Exercise requirements:
a. Answer these questions using the article about Kuk Harrell:
(i) What is Harrell's native city?
(ii) What did his mother and her two sisters do for TV commercials?
(iii) In which decades was Chicago a huge hub for advertising?
b. From the article about Kuk Harrell, output the passage from "Before Kuk Harrell" up to and including "of sonic emotions.".
c. In one to three sentences, explain why Harrell says in the article about him that he was fortunate growing up.

Article:
• • • • • • •

Before Kuk Harrell became the go-to hitmaker for pop heavyweights like Rihanna, Beyoncé, Celine Dion and Justin Bieber (among many others), the Grammy-winning vocal producer and songwriter experienced humble beginnings in his native Chicago. Growing up, his family exposed him to various genres — from Earth, Wind & Fire to Steely Dan — that later shaped his “audio toolbox” of sonic emotions.
“I was really fortunate that my mom and her two sisters were in the industry. They were background singers for TV commercials,” Harrell tells Billboard. “Back in the ‘70s and ‘80s, Chicago was a huge hub for advertising. So they sang jingles for McDonald’s and later sang for Aretha Franklin, Ohio Players and Curtis Mayfield. Me and my cousins were really fortunate to grow up being in the studio with them, and I realized that was my passion from early on.”

• • • • • • •

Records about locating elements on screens

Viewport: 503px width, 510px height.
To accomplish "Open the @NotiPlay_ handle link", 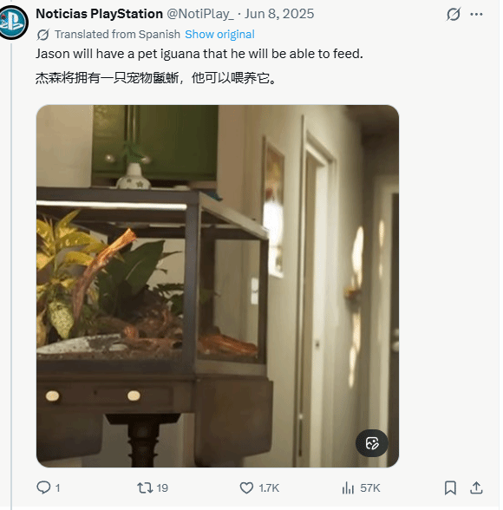I will coord(200,14).
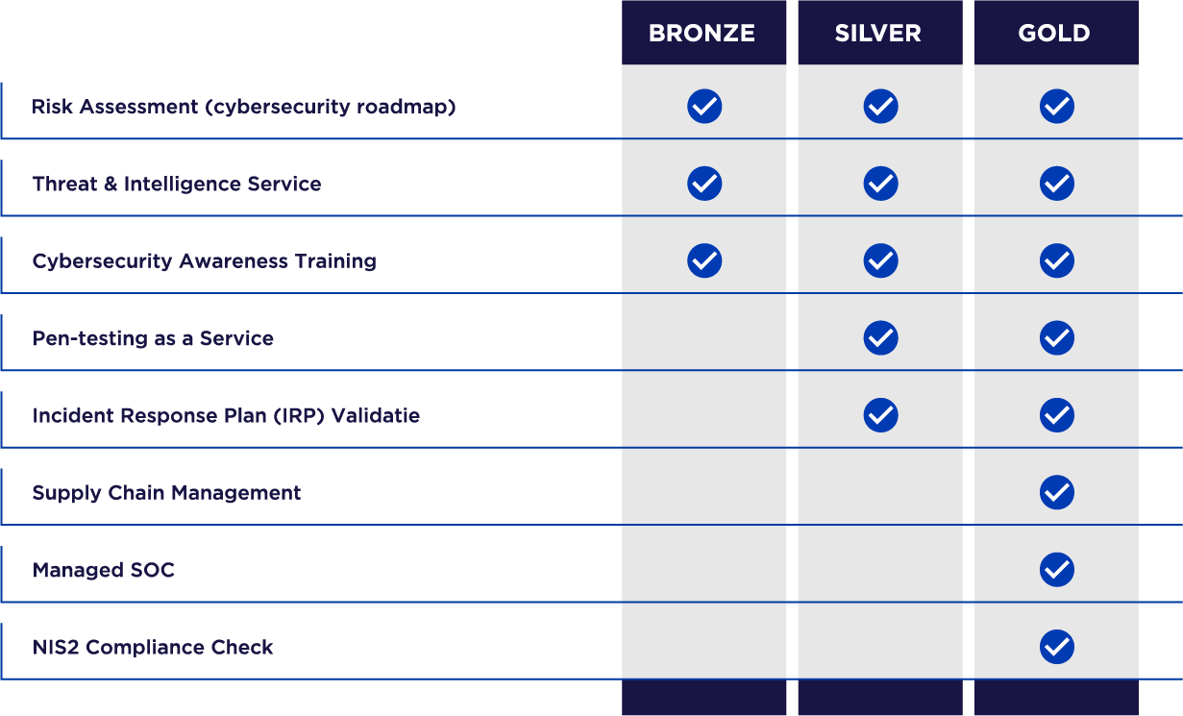
Task: Click the dark footer block under Gold
Action: pyautogui.click(x=1056, y=698)
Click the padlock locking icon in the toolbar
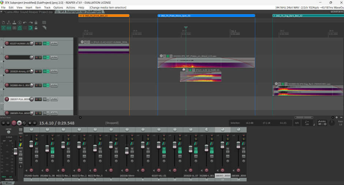Image resolution: width=344 pixels, height=185 pixels. click(x=36, y=28)
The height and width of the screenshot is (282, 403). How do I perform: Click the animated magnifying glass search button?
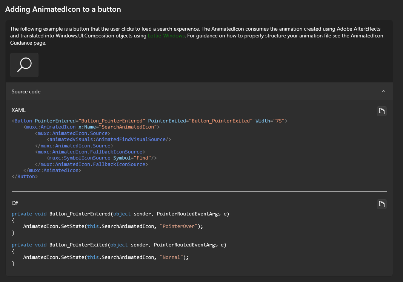click(x=24, y=65)
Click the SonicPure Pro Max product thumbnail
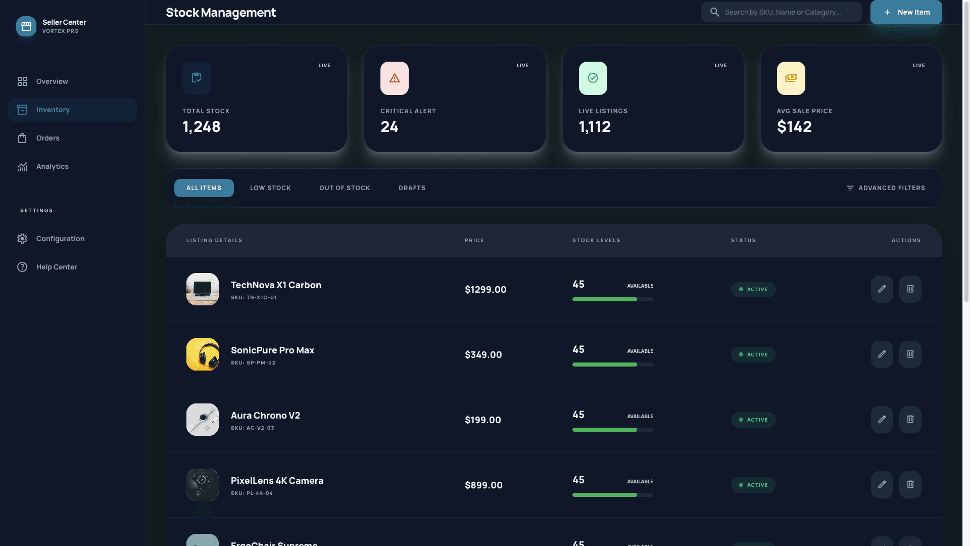This screenshot has height=546, width=970. coord(202,354)
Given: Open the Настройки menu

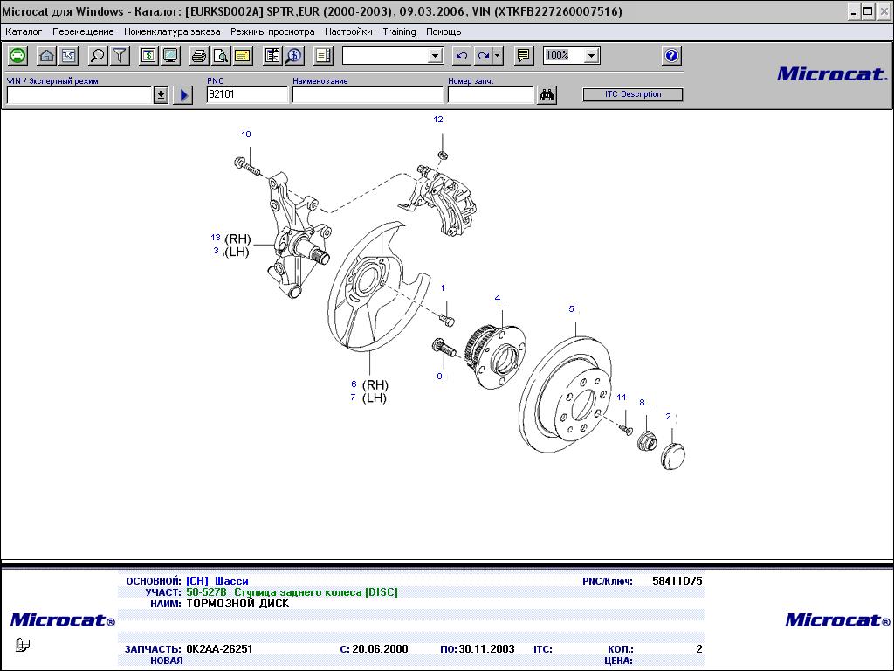Looking at the screenshot, I should [348, 31].
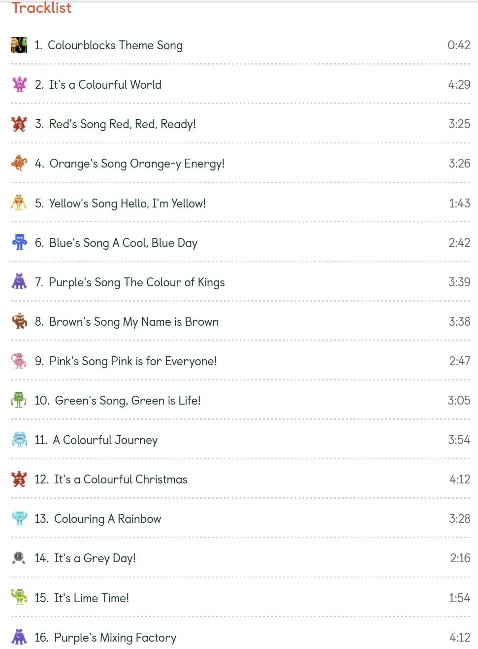Click the pink character icon for track 2
The image size is (478, 649).
click(19, 84)
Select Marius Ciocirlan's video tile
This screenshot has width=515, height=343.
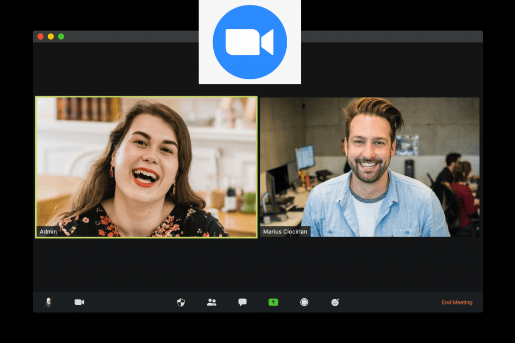370,166
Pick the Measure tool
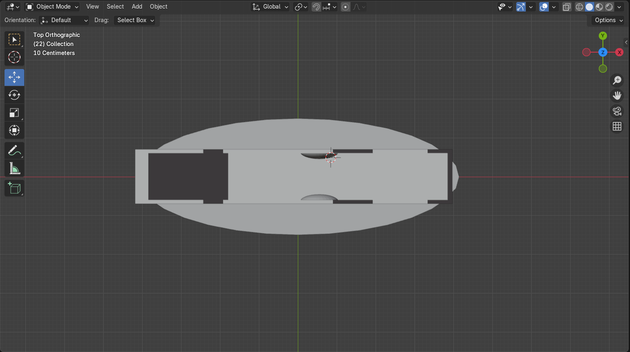 coord(14,168)
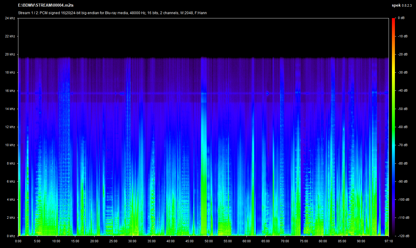
Task: Click the -120 dB scale label
Action: 403,236
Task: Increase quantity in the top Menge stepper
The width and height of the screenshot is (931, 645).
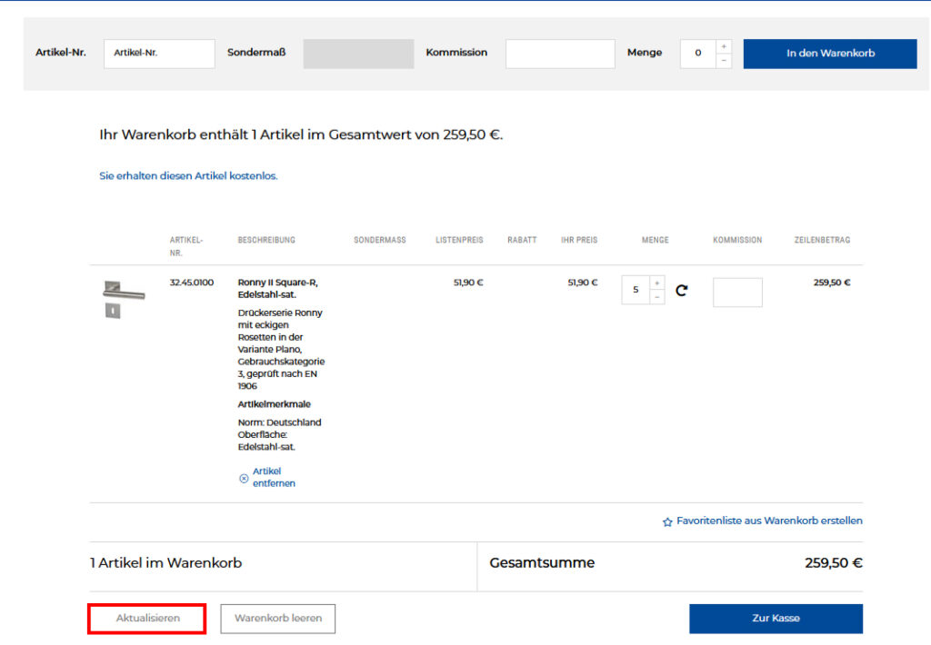Action: tap(724, 46)
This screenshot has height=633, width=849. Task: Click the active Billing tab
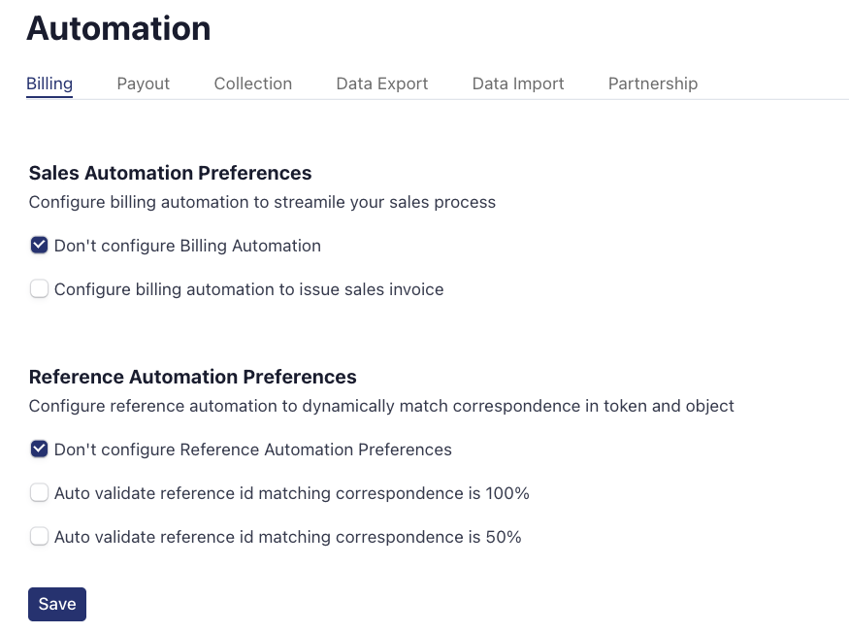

• • • • • • •

Task-by-task answers:
a.
(i) Chicago.
(ii) They were background singers.
(iii) The '70s and '80s.

b.
Before Kuk Harrell became the go-to hitmaker for pop heavyweights like Rihanna, Beyoncé, Celine Dion and Justin Bieber (among many others), the Grammy-winning vocal producer and songwriter experienced humble beginnings in his native Chicago. Growing up, his family exposed him to various genres — from Earth, Wind & Fire to Steely Dan — that later shaped his “audio toolbox” of sonic emotions.

c. His mother and her two sisters worked in the industry as background singers, so he and his cousins grew up spending time in the studio with them. There he realized early on that this was his passion.